Der klagende Vermieter einer in Berlin gelegenen Wohnung, verlangt aufgrund eines Wasserschadens von der Mieterin sowie von den zwei Miterben des inzwischen verstorbenen Mitmieters Schadensersatz in Höhe von EUR 37.650. Die Mieter hatten im Rahmen einer Sanierung ihres Badezimmers im Jahre 1984 Bodenfliesen samt eines Bodenabflusses eingebaut, allerdings ohne die erforderlichen Dichtungen. 32 Jahre später – im Juli 2016 – kam durch die Decke der im 3. OG gelegenen Wohnung schwallartig Wasser hindurch. Laut der Schadensaufnahme war die Decke einsturzgefährdet, was darauf zurückzuführen war, dass die Deckenbalken aufgrund der jahrelang durchdringenden Feuchtigkeit erhebliche Schäden aufwiesen. Dies wiederum sei darauf zurückzuführen, dass die beklagte Mieterin, die auf einen Rollstuhl angewiesen ist, regelmäßig außerhalb der Badewanne duschte. Hierdurch kam es während der 20 Jahre Mietzeit aufgrund der fehlenden Abdichtung der Fliesen zu Schäden an der darunter gelegenen Holzkonstruktion. Die Beklagten erhoben hiergegen die Einrede der Verjährung. Ausgehend von der Verjährungshöchstfrist des § 199 Abs. 3 Satz 1 Nr. 2 BGB seien die Schadensersatzansprüche verjährt, da sich die schadensursächliche Pflichtverletzung bereits vor 1984 und damit über 30 Jahre vor Klageerhebung ereignet habe.


Der BGH entschied jedoch: Die von den Beklagten erhobene Einrede der Verjährung greift nicht durch, da die Verjährung mangels Rückgabe der Mietsache noch nicht einmal zu laufen begann.
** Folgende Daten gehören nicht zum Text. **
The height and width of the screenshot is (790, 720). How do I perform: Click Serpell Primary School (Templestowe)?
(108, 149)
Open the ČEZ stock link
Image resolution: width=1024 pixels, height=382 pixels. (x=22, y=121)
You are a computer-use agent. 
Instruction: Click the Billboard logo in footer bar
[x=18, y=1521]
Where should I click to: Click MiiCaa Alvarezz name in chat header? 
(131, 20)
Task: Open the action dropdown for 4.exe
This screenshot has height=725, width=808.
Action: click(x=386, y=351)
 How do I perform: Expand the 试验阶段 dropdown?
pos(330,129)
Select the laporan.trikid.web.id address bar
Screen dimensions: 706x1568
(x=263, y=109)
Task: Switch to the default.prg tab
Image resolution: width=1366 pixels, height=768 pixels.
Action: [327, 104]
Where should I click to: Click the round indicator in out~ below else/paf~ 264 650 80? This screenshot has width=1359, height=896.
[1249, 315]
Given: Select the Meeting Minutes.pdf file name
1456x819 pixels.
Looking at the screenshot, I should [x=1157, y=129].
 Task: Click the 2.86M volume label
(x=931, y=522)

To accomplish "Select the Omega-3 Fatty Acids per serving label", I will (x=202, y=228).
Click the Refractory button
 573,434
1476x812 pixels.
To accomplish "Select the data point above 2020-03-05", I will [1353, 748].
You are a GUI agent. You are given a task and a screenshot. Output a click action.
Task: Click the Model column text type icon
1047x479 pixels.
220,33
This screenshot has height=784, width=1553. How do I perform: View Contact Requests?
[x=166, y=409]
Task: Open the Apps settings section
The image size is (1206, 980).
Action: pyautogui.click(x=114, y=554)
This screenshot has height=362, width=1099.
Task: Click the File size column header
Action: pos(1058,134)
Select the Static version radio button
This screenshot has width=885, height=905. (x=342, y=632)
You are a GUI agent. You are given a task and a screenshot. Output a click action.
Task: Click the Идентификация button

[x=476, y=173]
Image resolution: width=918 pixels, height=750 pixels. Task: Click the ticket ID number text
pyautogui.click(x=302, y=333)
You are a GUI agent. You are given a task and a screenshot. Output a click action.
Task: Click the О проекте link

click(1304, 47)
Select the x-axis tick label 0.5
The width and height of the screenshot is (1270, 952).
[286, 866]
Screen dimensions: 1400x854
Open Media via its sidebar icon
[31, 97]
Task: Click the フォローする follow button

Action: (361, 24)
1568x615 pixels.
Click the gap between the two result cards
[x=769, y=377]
Die Verjährung richtet sich nach der im Mietrecht geltenden abschließenden Sonderregelung des  § 548 Abs. 1 Satz 1 BGB, der die allgemeine Verjährungsfrist des § 199 Abs. 3 Satz 1 Nr. 2 BGB bei bestimmten mietrechtlichen Ansprüchen als speziellere Vorschrift verdrängt. § 548 Abs. 1 Satz 1 BGB normiert eine Verjährung von sechs Monaten, die jedoch unabhängig von der Anspruchsentstehung erst in dem Zeitpunkt zu laufen beginnt, in dem der Vermieter die Mietsache zurückerhält. § 548 BGB ist eine abschließende Sonderregelung, neben derer die (zusätzliche) Anwendung des § 199 BGB ausgeschlossen ist, was neben dem Wortlaut insbesondere auf Sinn und Zweck der Regelung des § 548 BGB zurückzuführen ist: Zwar sei die Anspruchsverjährung grundsätzlich eine schuldnerschützende Vorschrift, die dem Rechtsfrieden und der Rechtssicherheit diene, indem sie den Schuldner vor der Inanspruchnahme wegen länger zurückliegender Vorgänge schützt, die er unter Umständen nicht mehr aufklären kann. Der Gesetzgeber hat sich jedoch dafür entschieden, Rechtsfrieden und Rechtssicherheit im Mietrecht dadurch herzustellen, dass er die Verjährung – unabhängig von der Entstehung des Anspruchs – einerseits an die Rückgabe der Mietsache geknüpft und die Frist auf sechs Monate beschränkt hat, um eine möglichst schnelle Klärung dieser Ansprüche zu erreichen.

 

Fazit:

Ein Vermieter kann sich erst durch den Rückerhalt der Mietsache ein Bild von etwaigen Mängeln, Veränderungen und Verschlechterungen machen. Daher kann die Verjährung auch erst ab diesem Zeitpunkt zu laufen beginnen. Diese gesetzgeberische Wertung ist zu beachten und schließt die Anwendung der Höchstfrist des § 199 Abs. 3 BGB aus.